*Work order:* The task calls for each line of the records below in which the word "resolution" appears.

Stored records
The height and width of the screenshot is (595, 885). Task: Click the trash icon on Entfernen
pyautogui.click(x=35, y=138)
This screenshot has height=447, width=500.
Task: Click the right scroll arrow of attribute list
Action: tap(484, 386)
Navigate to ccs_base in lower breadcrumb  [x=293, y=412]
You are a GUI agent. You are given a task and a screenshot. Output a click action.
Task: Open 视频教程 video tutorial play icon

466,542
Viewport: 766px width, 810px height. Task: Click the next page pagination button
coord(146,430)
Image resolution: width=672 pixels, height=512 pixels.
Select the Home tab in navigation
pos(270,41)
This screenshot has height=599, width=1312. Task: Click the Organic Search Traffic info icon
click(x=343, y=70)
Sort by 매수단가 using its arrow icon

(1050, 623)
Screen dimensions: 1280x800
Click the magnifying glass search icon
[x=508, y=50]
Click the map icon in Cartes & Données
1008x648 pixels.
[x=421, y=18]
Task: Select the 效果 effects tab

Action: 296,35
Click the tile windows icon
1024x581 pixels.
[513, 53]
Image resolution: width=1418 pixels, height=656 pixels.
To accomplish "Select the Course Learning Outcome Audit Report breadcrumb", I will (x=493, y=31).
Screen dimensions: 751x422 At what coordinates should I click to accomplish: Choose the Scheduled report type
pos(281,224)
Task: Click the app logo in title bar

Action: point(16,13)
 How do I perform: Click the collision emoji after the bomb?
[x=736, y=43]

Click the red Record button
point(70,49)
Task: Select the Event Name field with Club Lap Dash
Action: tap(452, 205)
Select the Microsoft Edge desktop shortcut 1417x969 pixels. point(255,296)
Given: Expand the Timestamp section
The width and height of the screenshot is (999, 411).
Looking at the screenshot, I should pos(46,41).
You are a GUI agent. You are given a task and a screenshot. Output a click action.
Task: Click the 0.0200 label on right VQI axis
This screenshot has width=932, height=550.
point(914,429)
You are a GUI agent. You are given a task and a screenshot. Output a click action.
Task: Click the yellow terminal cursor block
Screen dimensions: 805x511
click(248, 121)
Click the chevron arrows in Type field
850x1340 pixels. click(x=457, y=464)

*Answer for the task:*
Image resolution: width=672 pixels, height=512 pixels.
Image resolution: width=1418 pixels, height=656 pixels.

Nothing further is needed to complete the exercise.